▶ DOCUMENT TEXT:
Do you have any advice for aspiring authors?

Let’s see, um, I feel like the answers that you usually get are like read a lot, show your work to people, like revise a lot, and those are all good but I think for me, like something that’s been really important is the idea of fighting perfectionism however you can. When Megan Giddings was here a few weeks ago, she was talking about how when was was like working full time, her writing for that day was just like describing the cafeteria that she’s always in and it just like clicked in my brain, yeah, like sometimes we’re not always our ideal writerly selves, we’re not always like “I’m gonna spend three hours a day, like with my cup of hot tea and like in my silent place”, like a lot of the times, writing practice has to be kind of scrappy because you’re busy and I think at various times in my life this idea of the perfect writing routine has kept me from writing and like, so I would say, find a method for, it’s kind of like if you can’t play your sport for a long time but maybe like you keep a tennis ball in your office and every once in a while you like kick it against the wall, you’re like keeping that intuition, that muscle alive in the way that you can, and sometimes like that collecting of stuff is really good and like I think you always need a pool of images and language to draw from in fiction so it’s only going to enrich your work even if that day, like something you heard in the hallway, like a weird piece of cake that you had, whatever, like that’s, the action of writing it down, like makes it something that, for me, like it makes it something that my subconscious is going to remember, like that’s in this notebook, and like if and when I need it in a story, I’ll be able to access it better than if I didn’t write it down at all.

Interview with Dr. Sarah Webb

Dr. Webb is is a professor in the English and Modern Languages Department at UIS. Her publications include: “I’ve Never Experienced White Guilt, “Colorism in Police Killings of Unarmed Blacks: A Retrospective Descriptive Analysis from 1999-2014,” “Mentions and Melanin: Exploring the Colorism Discourse and Twitter Culture” and others.

 

If you could have lunch with any author, who, where and why?

Right now, I would have lunch with- do they have to be alive? No?- right now I would have lunch with Gwendolyn Brooks because she wrote the book Maud Martha which is currently my favorite book. I wrote my dissertation on it and I love how it’s written in vignettes, it’s like a poet’s novel, right, so it’s not a traditional narrative, it feels more like prosaic poetry and I really identify with the main character, Maud Martha so I would want to pick her brain about how she developed that character, what it was like being a poet who crossed over into another genre, that sort of thing.

 

What inspires you to write?

Everything, usually. Just interesting ideas, and they can come from anywhere, and interesting conversations, or a beautiful landscape, that sort of thing. So writing for me is a way to think and that’s kind of where my inspiration comes from, if I’m trying to think about something or ponder on something, writing is my favorite way to do that.

 

Who would you want to write your biography and why?

▶ SET EXERCISE: Can you reproduce everything in the writing interviews above, from "If you could" down to "genre, that sort of thing.", word for word?

▶ RECORDED INFORMATION:
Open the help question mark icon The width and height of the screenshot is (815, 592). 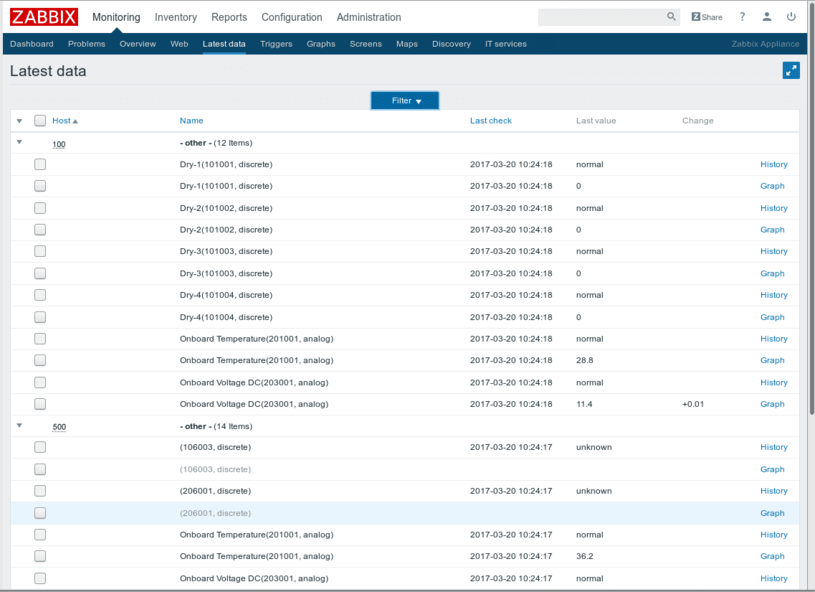coord(742,17)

▶ PROBLEM SOLUTION:
If you could have lunch with any author, who, where and why?

Right now, I would have lunch with- do they have to be alive? No?- right now I would have lunch with Gwendolyn Brooks because she wrote the book Maud Martha which is currently my favorite book. I wrote my dissertation on it and I love how it’s written in vignettes, it’s like a poet’s novel, right, so it’s not a traditional narrative, it feels more like prosaic poetry and I really identify with the main character, Maud Martha so I would want to pick her brain about how she developed that character, what it was like being a poet who crossed over into another genre, that sort of thing.